If you hear that a movies being presented in IMAX format, would you assume that it was going to be on a really huge screen?
Well, guess what: turns out IMAX is just a brand name and not necessarily a description so fans are being suckered into shelling out extra cash to see movies on screens that are called IMAX but are only slightly larger than a regular screen. (Conical hat tip to AICN.)
Heres a size comparison of standard IMAX screens versus the new tinyfied verisons:
Spread the word cause IMAX really deserves to take a financial hit over this.
There are also differences in terms of where the seats are positioned relative to the screen.
http://rogerebert.suntimes.com/apps/pbcs.dll/article?AID=/20090308/LETTERS/903089997/-1/letters
IMAX is also a film type, one with much better resolution than standard 35mm film, so even displayed on a smaller screen it should look better.

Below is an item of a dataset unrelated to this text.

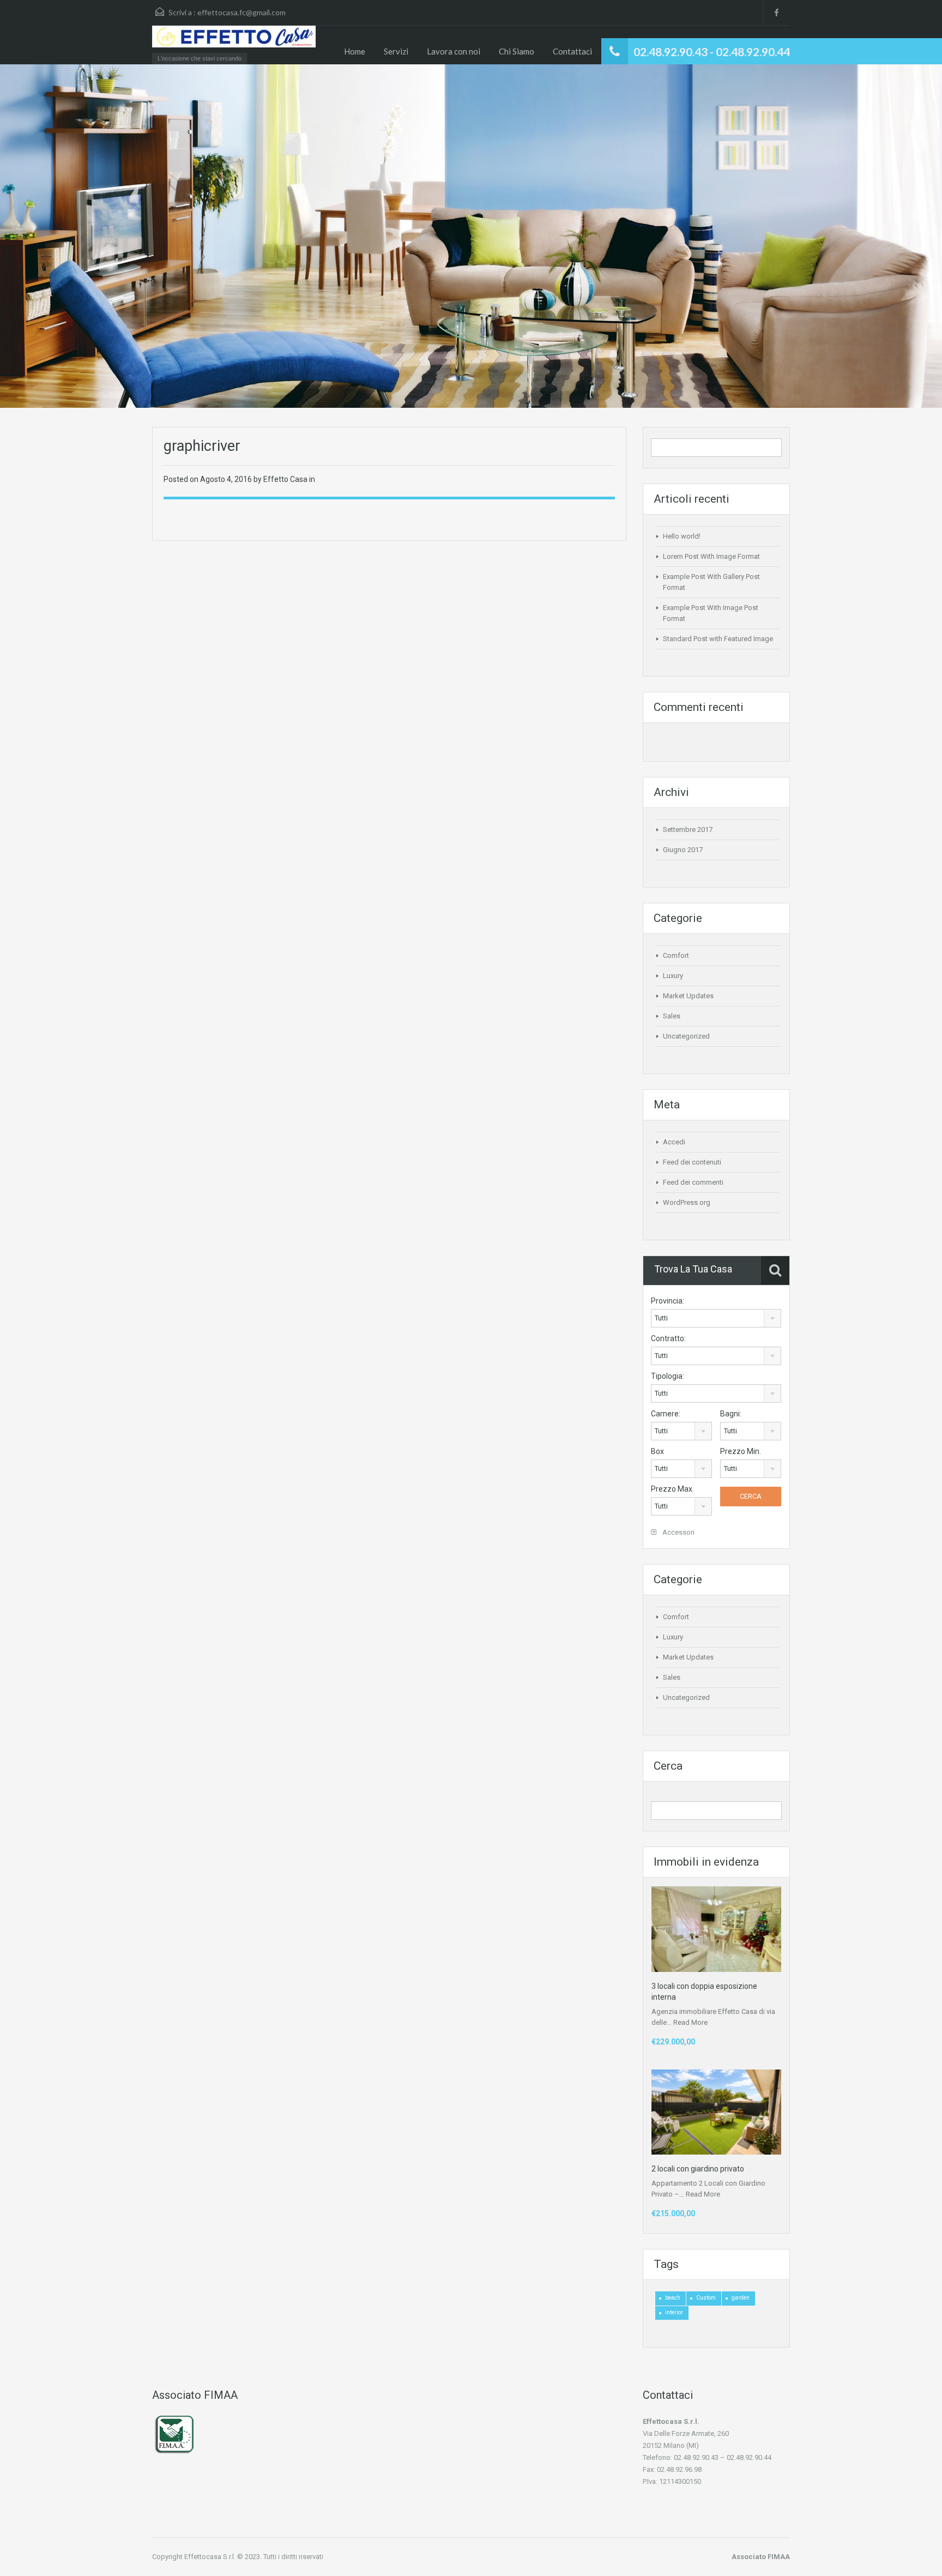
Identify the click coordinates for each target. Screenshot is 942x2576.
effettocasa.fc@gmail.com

Okay — but the company knows damn well that when a film is advertised as IMAX people are expecting a humongous screen.
It’s as though Kleenex also made sandpaper, so if I offered you Kleenex and then gave you sandpaper I would in some sense be giving you a Kleenex, but …
I am glad to know however that the Lincoln Center IMAX is full sized!
Someone ought to make a website listing where all the real, full-sized IMAX’s are.
Online film critic James Berardinelli devoted a recent column to this issue:
http://www.reelviews.net/reelthoughts.php?identifier=580
I want to see My Dinner With Andre in IMAX and 3D!
I went to see Star Trek yesterday at the real IMAX theater in Manhattan. I probably would’ve ended up scammed as AMC 25 had I not been a regular reader of this blog and looked for the one on 1998 Broadway.